Defect engineering of polycrystalline titanium dioxide synthesized by atomic layer deposition

摘要

There is good reason to believe that the properties of semiconducting metal oxides for catalytic and integrated circuit applications can be improved when designed according to the principles of microelectronic devices. Defect engineering is used extensively in the semiconductor processing industry to produce devices with well-defined physical properties (e.g., electrical conductivity, switching frequency, power consumption).

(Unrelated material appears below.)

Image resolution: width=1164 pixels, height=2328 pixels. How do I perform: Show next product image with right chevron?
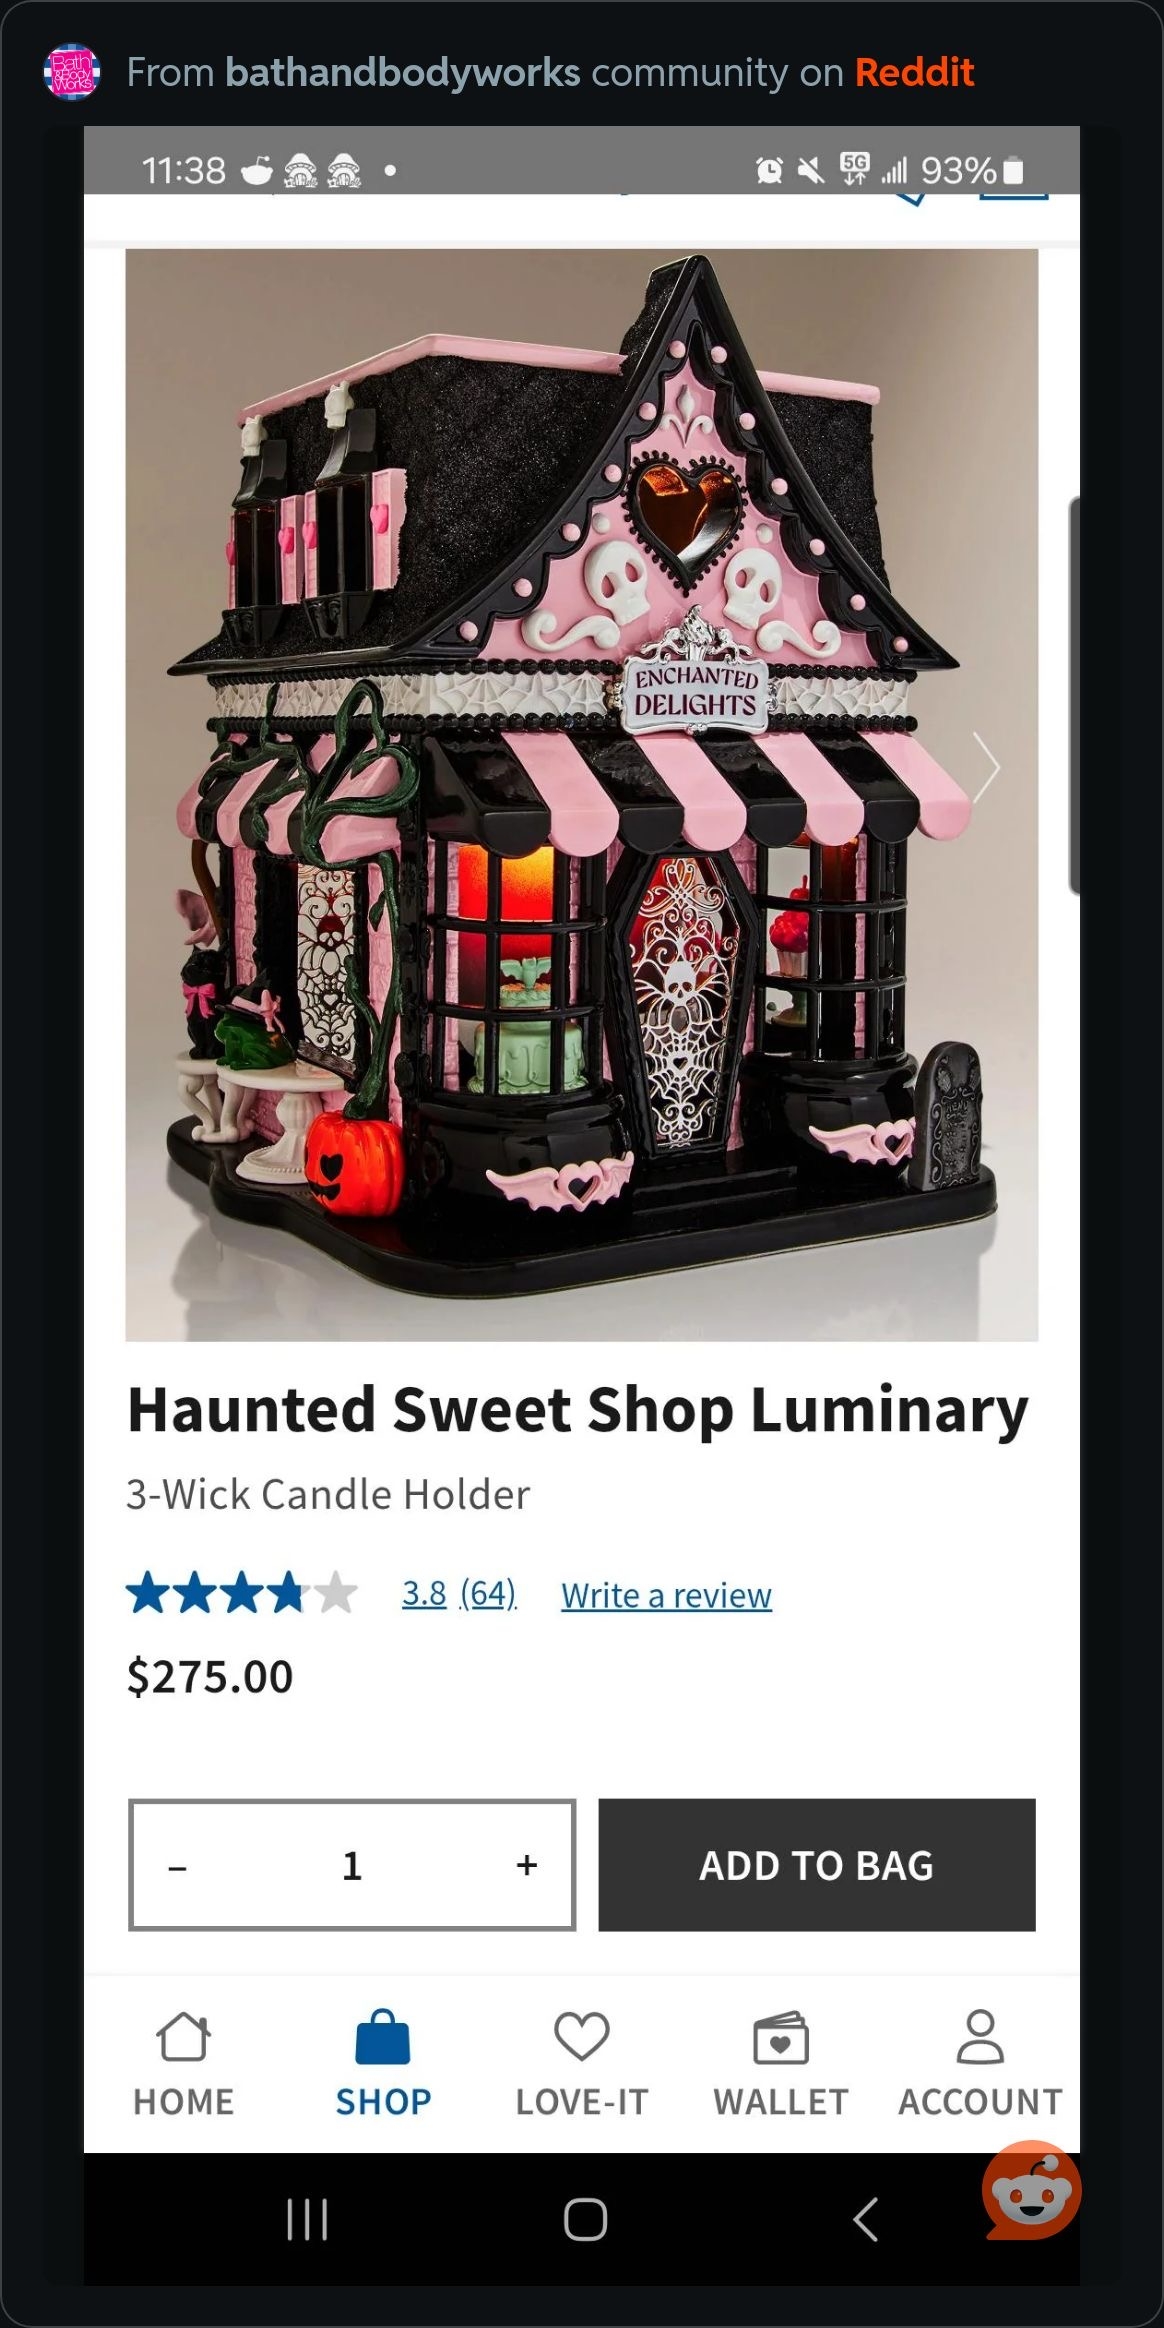[986, 767]
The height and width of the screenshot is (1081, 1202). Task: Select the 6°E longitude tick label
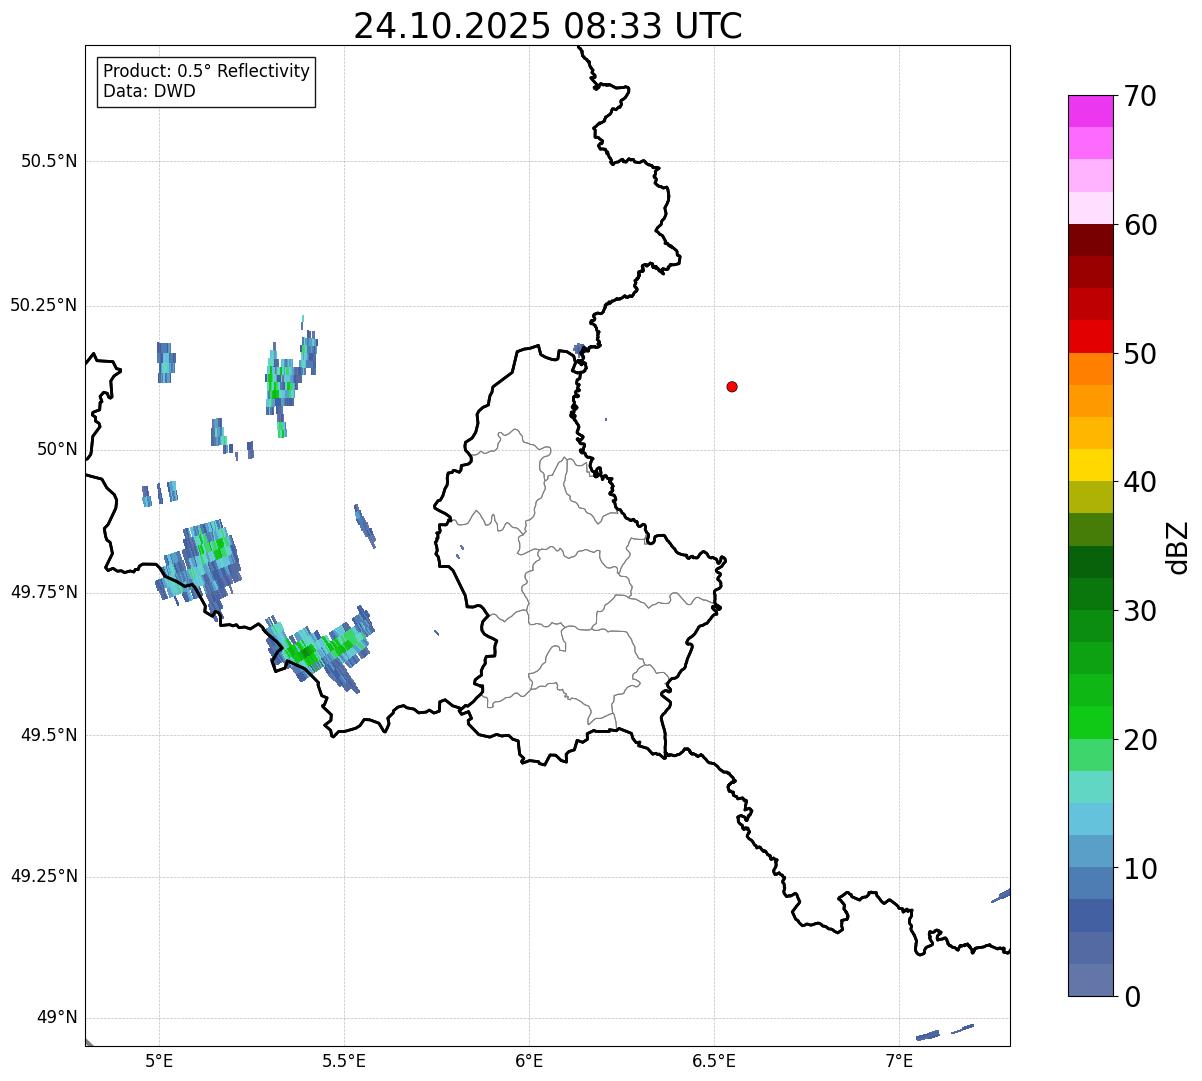point(529,1060)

Polycrystalline TiO2 is an attractive material for supported metal catalyst, photocatalyst, memory resistor, and spin-based transistor devices due to its photostability, low cost, and non-toxicity. Nevertheless, methods for characterization and manipulation of carrier concentration, near-surface and near-interface electric fields, and magnetic ordering are lacking.The present work employs ALD as a film synthesis technique to allow precise control over TiO2 microstructure, crystallinity, and composition. It outlines the application of a sound metrological method for the evaluation of charge carrier concentration to metal oxide semiconductors not amenable to standard characterization techniques such as four-point-probe or Hall effect. This science base permits elucidation of complex defect behavior in polycrystalline TiO2, a system comprising native defects such as oxygen vacancies and titanium interstitials as well as grain boundaries and voids, all of which may be electrically active. An emphasis is placed on manipulating these defects to affect charge carrier concentration and decoupling trends observed in the literature as a function of film thickness, illumination, and synthesis method. Subsequently, doping is investigated with an aim at precisely controlling carrier concentration by judicious selection of n-type (Cr, Nb) and p-type (Mn) transition metal species. For the case of undoped TiO2, photoreflectance, a type of modulation spectroscopy, is invoked to examine the degree of fixed charge buildup at buried solid-solid interfaces in metal oxide thin film structures. Lastly, since the method of in-situ doping during ALD is unique in its ability to allow for decoupling of microstructure, defect composition, and doping level, the suitability of Mn-TiO2 deposited in this fashion for novel integrated circuit devices is highlighted.